A lawsuit against UBS alleging that the Swiss bank engaged in fraud related to holdings of a fund in loss-making company Endwave was dismissed by a New York Supreme Court judge, court documents showed.
The complaint claimed UBS was aware that Wood River Partners, a now-defunct hedge fund in which the plaintiffs invested and UBS was prime broker and custodian, owned a lot of Endwave stock, which triggered U.S. Securities and Exchange Commission reporting requirements.
The fund had not made the required reports, the complaint said, citing plaintiffs.

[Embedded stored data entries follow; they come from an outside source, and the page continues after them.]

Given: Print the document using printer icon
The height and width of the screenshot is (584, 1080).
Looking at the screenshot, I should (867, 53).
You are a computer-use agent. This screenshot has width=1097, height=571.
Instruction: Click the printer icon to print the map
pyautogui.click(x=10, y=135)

It alleged UBS did not make disclosures or withdraw as prime broker, but manipulated the Endwave market "to suit its own needs," and "artificially created a short market for Endwave stock, secretly borrowed from the fund's account, and caused the value of the Fund's portfolio to decrease."
Plaintiffs said the fund lost $20 million in face value due to Endwave, according to the document.

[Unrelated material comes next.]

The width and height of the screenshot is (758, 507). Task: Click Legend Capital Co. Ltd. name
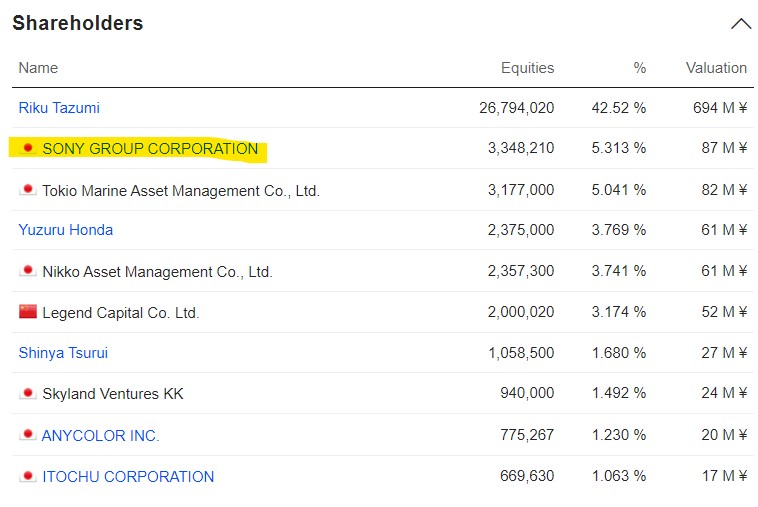click(x=121, y=313)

However, UBS said it was not directly accountable to the plaintiffs and moved to dismiss the complaint, which was filed in May 2007.
Judge Charles Ramos, of the Supreme Court of the state of New York - New York county, said in the document filed on July 23 that plaintiffs had failed to show that UBS was required to alert them about Wood River amassing Endwave stock and failing to make corresponding SEC filings.
"Plaintiffs merely assert that, by virtue of UBS's position as prime broker, clearing broker and custodian for the fund, UBS assumed a fiduciary duty to the plaintiffs, as limited partners. These allegations, without more, are not sufficient to establish the existence of a fiduciary relationship," the judge said.